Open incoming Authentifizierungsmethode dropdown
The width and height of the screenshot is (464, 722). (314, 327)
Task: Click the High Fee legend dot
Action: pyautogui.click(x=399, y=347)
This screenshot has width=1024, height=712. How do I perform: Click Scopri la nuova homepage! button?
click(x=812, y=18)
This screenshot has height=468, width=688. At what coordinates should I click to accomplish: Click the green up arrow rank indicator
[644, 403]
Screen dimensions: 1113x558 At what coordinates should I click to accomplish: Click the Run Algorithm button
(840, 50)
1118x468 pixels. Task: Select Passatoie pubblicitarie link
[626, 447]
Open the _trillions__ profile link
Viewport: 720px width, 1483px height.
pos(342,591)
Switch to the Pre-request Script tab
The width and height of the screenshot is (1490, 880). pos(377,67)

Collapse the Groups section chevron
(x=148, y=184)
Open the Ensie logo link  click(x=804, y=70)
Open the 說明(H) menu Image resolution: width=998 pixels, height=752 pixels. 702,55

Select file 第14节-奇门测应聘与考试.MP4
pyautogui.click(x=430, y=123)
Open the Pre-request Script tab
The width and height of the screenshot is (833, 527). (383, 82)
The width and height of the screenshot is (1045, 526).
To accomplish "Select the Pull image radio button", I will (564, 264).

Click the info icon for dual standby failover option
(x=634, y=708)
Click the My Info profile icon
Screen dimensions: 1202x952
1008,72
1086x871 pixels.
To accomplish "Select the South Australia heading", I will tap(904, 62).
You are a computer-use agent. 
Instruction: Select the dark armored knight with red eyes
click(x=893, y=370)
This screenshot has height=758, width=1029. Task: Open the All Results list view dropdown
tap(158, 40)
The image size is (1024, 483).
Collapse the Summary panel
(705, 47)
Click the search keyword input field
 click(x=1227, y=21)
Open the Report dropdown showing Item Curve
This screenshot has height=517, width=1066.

□ □ □

■ TASK DESCRIPTION ■
The reply must consist solely of the lines from the one containing "Collapse the Summary panel" through the last line in the material above, reproduced exactly.

■ SOLUTION TO THIS EXERCISE ■
Collapse the Summary panel
(705, 47)
Click the search keyword input field
 click(x=1227, y=21)
Open the Report dropdown showing Item Curve
This screenshot has height=517, width=1066.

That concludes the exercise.